VPN stands for Virtual Private Network, and in order to understand what a VPN is, let’s take a look at its most common use: in business, a company might have an ‘intranet,’ which is a network that doesn’t connect to the outside world, but links together all of that company’s servers and computers. An employee working from home or abroad could use a VPN to connect to that private network, and browse through the files as if they were physically there.

Now picture that instead of accessing a business’s intranet, you’re connected to someone else’s internet. This would mean you can browse the web from the geographical point of view of another person. That’s where Netflix users see an opportunity: because much of Netflix’s expansive catalog is locked to specific regions, a user in the U.K. could ‘pretend’ to be in Tennessee, and catch up on a U.S. exclusive show.

Why does Netflix geo-block some of its content? And why do they care if users circumvent those blocks? Netflix gets distribution rights to its content through agreements with content owners. These agreements have limitations to make them affordable for Netflix, which might include limiting how long the content is available online, how many seasons or episodes of a show will be streamed, and where it is allowed to stream. A content owner might have an existing agreement to exclusive streaming rights with a service provider in the EU, and so they can only offer their show to Netflix for streaming in the U.S.

Netflix is now acting on its promise, and users worldwide are finding that their visits to Netflix are blocked if they have an active VPN. Many subscribers are angry because their Netflix selections are narrowed down to their country’s content, while the majority of subscribers who don’t use VPNs will experience no change.

- _Raw records_:
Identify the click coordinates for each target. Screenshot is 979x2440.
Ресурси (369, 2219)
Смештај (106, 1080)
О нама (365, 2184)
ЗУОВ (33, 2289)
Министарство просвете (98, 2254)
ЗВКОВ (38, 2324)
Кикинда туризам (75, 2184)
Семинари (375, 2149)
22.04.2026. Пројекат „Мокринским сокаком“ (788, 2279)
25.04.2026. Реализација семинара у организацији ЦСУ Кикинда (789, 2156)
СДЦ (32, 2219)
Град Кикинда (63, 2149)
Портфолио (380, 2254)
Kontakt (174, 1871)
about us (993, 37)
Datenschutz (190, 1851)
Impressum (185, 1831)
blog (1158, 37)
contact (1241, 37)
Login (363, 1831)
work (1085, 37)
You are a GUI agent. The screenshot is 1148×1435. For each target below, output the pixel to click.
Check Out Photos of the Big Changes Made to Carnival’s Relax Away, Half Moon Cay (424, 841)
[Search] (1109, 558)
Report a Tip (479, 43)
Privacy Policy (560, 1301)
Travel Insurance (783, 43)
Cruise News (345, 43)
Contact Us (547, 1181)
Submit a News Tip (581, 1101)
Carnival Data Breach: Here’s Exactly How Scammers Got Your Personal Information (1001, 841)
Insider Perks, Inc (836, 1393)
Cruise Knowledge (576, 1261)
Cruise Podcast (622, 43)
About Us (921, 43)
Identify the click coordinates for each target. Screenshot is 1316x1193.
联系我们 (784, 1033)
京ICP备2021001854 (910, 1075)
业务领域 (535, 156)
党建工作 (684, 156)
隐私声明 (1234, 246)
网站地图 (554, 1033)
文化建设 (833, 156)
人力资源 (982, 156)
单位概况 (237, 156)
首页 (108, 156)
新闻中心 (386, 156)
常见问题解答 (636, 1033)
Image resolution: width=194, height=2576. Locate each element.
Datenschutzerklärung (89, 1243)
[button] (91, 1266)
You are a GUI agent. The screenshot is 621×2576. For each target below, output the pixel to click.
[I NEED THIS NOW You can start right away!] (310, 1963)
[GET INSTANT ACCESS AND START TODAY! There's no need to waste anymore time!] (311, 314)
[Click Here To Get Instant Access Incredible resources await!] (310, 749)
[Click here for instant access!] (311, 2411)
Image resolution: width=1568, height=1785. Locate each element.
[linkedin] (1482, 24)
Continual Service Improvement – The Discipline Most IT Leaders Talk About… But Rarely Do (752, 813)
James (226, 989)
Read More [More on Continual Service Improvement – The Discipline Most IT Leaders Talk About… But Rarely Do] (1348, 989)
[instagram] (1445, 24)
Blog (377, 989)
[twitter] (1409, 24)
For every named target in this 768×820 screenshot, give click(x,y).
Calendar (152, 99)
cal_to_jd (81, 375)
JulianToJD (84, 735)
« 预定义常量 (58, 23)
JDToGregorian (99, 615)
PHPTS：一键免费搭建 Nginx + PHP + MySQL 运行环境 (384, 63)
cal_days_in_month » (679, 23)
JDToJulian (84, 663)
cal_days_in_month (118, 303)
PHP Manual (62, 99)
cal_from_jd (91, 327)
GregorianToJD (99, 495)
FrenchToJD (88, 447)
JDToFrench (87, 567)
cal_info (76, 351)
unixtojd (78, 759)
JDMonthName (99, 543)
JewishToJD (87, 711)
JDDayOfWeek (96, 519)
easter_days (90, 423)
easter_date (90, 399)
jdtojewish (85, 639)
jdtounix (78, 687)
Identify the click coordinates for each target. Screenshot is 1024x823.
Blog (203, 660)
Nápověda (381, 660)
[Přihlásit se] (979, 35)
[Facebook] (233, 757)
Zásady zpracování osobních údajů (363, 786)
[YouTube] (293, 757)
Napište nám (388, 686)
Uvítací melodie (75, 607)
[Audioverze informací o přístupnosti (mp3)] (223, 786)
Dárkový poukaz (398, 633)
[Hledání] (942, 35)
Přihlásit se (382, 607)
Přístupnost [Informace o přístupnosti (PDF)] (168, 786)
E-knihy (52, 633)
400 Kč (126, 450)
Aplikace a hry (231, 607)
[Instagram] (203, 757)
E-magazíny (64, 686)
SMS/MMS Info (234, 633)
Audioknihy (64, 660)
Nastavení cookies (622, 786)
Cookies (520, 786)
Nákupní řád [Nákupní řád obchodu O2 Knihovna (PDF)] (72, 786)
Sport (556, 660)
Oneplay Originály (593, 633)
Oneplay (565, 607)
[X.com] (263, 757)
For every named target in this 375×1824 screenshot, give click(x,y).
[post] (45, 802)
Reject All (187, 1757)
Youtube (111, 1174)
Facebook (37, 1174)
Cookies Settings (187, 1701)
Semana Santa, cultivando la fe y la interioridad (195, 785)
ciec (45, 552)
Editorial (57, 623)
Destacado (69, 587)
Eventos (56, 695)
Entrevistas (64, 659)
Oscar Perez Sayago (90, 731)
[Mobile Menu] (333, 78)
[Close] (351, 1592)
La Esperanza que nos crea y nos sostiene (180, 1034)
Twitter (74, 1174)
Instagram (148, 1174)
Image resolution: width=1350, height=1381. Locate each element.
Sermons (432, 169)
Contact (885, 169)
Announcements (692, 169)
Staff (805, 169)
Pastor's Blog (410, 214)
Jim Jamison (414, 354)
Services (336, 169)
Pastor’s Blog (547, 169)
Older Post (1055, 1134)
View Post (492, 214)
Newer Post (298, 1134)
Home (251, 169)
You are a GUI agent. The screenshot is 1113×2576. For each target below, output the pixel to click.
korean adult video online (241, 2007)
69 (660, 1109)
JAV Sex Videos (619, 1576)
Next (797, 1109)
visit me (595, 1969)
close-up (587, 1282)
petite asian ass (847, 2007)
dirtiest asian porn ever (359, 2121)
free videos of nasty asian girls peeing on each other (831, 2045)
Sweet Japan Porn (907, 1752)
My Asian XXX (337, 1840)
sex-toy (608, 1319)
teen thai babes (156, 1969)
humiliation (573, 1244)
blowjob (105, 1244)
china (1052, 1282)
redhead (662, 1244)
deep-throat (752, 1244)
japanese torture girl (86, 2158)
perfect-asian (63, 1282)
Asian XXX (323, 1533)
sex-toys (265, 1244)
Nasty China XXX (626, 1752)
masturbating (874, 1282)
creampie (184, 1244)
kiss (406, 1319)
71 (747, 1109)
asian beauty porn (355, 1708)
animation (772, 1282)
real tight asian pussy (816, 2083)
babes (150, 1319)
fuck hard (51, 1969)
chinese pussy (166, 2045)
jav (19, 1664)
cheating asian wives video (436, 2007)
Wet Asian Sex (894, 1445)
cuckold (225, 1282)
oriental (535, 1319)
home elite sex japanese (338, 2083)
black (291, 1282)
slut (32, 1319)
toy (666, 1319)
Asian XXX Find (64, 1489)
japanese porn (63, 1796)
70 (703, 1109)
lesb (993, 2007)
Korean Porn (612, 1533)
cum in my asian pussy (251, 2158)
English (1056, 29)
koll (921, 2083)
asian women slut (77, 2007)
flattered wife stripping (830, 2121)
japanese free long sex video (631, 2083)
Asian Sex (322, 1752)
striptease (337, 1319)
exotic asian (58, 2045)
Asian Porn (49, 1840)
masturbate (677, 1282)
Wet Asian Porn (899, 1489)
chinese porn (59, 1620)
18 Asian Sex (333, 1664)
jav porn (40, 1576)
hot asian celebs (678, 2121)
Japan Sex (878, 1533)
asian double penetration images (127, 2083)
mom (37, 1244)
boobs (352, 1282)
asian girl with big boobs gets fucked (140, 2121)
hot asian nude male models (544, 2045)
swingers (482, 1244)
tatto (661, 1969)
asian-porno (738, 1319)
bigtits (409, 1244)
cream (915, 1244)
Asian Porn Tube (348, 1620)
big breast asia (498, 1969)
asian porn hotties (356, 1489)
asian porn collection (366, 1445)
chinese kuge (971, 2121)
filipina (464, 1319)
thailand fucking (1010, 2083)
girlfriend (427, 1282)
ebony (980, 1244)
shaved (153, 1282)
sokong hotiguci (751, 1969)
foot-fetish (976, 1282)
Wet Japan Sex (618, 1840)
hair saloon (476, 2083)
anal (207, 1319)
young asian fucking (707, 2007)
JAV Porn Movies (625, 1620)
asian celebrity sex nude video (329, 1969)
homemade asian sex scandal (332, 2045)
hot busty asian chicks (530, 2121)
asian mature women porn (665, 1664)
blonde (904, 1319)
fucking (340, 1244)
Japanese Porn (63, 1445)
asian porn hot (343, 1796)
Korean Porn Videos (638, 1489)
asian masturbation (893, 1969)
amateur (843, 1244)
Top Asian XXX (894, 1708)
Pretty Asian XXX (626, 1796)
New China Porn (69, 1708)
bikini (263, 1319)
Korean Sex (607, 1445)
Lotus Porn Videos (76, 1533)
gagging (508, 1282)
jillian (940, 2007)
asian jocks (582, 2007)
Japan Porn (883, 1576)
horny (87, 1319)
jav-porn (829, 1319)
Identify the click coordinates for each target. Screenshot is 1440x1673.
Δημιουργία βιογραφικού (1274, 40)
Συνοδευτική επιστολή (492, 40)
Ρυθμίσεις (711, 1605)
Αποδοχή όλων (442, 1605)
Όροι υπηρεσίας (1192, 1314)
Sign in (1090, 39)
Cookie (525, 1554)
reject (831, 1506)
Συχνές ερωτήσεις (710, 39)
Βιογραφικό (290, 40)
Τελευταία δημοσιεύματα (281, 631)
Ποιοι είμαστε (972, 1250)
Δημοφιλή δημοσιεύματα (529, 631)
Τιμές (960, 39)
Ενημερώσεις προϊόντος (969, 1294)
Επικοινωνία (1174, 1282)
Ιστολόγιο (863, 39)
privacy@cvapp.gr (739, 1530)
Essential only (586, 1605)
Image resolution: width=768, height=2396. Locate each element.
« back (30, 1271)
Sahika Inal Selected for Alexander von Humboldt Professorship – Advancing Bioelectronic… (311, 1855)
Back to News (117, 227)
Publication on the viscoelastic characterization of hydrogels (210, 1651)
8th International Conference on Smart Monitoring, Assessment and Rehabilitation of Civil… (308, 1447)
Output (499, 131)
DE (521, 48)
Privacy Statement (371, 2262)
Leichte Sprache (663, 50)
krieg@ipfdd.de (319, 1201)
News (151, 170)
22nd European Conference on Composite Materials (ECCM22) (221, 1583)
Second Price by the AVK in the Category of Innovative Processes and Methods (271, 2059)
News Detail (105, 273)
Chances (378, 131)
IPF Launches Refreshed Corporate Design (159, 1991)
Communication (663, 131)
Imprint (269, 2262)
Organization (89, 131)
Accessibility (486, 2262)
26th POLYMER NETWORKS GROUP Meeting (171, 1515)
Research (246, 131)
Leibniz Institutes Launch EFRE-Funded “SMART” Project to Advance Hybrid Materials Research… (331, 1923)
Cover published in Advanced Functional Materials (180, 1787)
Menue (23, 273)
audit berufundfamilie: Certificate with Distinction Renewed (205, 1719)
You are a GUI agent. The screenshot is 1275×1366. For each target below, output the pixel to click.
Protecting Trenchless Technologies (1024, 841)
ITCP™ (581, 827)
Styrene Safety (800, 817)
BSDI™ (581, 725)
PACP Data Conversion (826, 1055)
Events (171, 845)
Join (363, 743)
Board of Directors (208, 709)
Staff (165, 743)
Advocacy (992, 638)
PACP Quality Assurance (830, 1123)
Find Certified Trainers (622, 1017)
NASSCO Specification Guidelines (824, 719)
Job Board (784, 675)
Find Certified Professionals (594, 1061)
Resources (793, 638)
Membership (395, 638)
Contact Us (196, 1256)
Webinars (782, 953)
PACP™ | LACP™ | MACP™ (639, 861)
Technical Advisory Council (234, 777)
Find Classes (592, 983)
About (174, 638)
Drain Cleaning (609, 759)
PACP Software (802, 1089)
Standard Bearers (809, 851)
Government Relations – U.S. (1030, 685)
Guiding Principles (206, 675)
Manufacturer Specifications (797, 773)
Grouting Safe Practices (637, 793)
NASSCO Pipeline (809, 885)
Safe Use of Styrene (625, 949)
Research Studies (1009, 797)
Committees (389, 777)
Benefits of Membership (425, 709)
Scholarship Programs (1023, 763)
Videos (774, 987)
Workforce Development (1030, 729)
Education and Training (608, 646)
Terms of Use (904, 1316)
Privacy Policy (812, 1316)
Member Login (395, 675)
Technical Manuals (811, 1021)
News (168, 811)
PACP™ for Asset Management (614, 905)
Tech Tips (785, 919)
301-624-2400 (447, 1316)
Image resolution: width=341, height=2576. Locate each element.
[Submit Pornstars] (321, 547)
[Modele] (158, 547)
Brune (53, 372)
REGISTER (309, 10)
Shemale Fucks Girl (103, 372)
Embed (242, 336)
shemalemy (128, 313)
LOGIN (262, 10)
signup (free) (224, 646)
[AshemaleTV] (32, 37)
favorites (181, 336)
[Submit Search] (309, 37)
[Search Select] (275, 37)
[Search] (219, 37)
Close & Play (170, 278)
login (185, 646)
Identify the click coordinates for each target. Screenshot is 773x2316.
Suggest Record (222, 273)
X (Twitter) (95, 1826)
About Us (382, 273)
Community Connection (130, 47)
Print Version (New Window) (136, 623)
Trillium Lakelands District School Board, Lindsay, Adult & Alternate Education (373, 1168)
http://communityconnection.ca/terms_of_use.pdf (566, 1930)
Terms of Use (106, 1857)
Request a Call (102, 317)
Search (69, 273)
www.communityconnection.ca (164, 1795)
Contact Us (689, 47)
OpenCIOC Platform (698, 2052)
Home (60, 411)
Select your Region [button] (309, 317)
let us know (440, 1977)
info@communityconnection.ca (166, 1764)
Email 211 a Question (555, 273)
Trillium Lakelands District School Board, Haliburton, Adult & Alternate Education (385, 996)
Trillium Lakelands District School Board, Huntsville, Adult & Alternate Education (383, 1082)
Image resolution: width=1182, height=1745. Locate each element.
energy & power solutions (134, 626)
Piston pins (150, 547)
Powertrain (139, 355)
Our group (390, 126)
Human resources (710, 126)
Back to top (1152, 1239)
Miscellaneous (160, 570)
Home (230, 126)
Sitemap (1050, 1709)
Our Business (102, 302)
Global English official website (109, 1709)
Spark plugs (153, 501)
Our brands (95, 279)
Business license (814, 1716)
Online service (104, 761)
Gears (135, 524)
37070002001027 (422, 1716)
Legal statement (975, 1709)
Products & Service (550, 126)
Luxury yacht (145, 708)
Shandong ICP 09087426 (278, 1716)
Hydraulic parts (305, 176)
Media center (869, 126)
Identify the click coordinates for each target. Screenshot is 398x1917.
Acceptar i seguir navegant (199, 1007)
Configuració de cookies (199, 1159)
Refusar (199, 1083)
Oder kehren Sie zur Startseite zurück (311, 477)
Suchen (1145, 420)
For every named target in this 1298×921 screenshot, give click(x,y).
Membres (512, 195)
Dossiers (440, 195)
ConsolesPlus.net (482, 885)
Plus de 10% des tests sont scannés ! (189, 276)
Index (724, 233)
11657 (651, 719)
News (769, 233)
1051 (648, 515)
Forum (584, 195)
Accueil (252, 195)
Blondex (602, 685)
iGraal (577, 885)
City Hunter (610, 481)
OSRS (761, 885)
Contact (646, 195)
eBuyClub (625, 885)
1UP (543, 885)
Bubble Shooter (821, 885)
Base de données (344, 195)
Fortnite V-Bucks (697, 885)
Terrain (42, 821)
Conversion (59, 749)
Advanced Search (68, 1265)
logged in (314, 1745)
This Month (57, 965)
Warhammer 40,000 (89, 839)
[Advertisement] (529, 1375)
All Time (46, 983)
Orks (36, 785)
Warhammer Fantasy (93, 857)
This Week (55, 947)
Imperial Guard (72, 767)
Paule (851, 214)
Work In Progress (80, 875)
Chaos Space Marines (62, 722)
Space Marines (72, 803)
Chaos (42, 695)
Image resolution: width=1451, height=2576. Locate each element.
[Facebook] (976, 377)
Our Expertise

- _What to do_:
- 1) In the passage on VPNs and Netflix, why might a content owner be able to offer its show to Netflix for streaming only in the U.S.?
- 2) Write one more paragraph of the passage on VPNs and Netflix, picking up right after its final sentence.

- _Answers for this exercise_:
- 1) The content owner might have an existing agreement giving a service provider in the EU exclusive streaming rights.

- 2)
It’s hard to blame Netflix for accommodating the requirements set by the content owners. This may be part of the reason Netflix has been accelerating production of Netflix Originals, which it retains full control of, and can stream worldwide without the permission of others. But there is also a reason that Netflix users feel entitled to a broader selection of content–physical boundaries for online content feels antiquated in an increasingly globalized world. It’s reminiscent of the irksome region-locked DVDs we used to struggle with. If I can Facetime a friend in Germany and show her a Youtube video over the air, how do region-locks on the world wide web make sense? We can hope that Netflix pressures content owners to be less restrictive when cutting deals, but until then, subscribers in the U.S. will have to go without streaming “22 Jump Street.”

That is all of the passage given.